The Tecumseh 5hp has a shaft that looks to be about 3/4" and the the Chinese motor I have has what appears to be 7/8's shaft.

The replacement motor is a 208cc from a Troy-Bilt single stage blower, made around 2008, it say's MTD on a label but I don't know who made it for them.

Can anyone hold my hand, be gentile, and point me towards the kind of pulleys I would need? Does Tractor Supply carry anything along the lines of what I would need? Other than shaft size what else should I look at, to keep it close to stock as possible.

Thanks in advance

K


----------



## dbert (Aug 25, 2013)

Sometimes it's easier to adapt the new shaft to the original pulley.
https://www.amazon.com/Engine-pulley-Sleeve-adapter-Predator/dp/B01N2U41D9


----------



## crazzywolfie (Jun 2, 2014)

you may want to double check your measurements. if that 208cc is anything like the 1 i plan on putting on my snowblower it should have a 1" output shaft. tractor supply should have pulleys. you could also look for someone parting out a snowblower with 8+hp engine on it. the 8hp and larger generally have a 1" output shaft also.


----------



## KOBO (Jul 15, 2017)

dbert said:


> Sometimes it's easier to adapt the new shaft to the original pulley.
> https://www.amazon.com/Engine-pulley-Sleeve-adapter-Predator/dp/B01N2U41D9


I'm not sure how this would work for me. If I am understanding you correctly, you are suggesting using this adapter to increase the thickness of the shaft to accept the pulley, the problem I have though is that the opening in the pulley is too small for the new shaft, not the other way around.

Thanks though.

K


----------



## KOBO (Jul 15, 2017)

crazzywolfie said:


> you may want to double check your measurements. if that 208cc is anything like the 1 i plan on putting on my snowblower it should have a 1" output shaft. tractor supply should have pulleys. you could also look for someone parting out a snowblower with 8+hp engine on it. the 8hp and larger generally have a 1" output shaft also.
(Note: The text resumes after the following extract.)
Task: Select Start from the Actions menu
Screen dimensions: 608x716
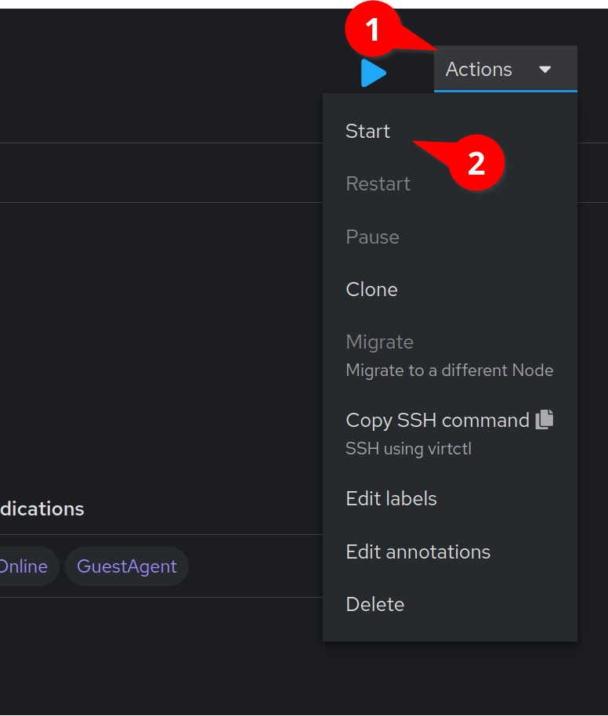Action: pyautogui.click(x=368, y=132)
I will look into that. My measurement was taken by closing an adjustable wrench on the shaft(s) and then measuring the gap. I expected 1" but it appeared to be only 7/8. Thinking about it now, I believe I may also have a pulley from a 8hp Tecumseh somewhere. If that does fit it sure would be sweet.

Thanks for the tips.

K


----------



## crazzywolfie (Jun 2, 2014)

7/8" is just an oddball size that i think you only see on smaller lawnmowers engines. the bigger lawnmowers usually run a 1" output shaft


----------



## KOBO (Jul 15, 2017)

crazzywolfie said:


> 7/8" is just an oddball size that i think you only see on smaller lawnmowers engines. the bigger lawnmowers usually run a 1" output shaft


I double checked this morning and it does appear to be a 7/8 shaft. I did the crescent wrench deal again, this time including the 8hp Tec motor I have as well, and the shaft on the 8hp motor is thicker than this 208cc I am trying to use.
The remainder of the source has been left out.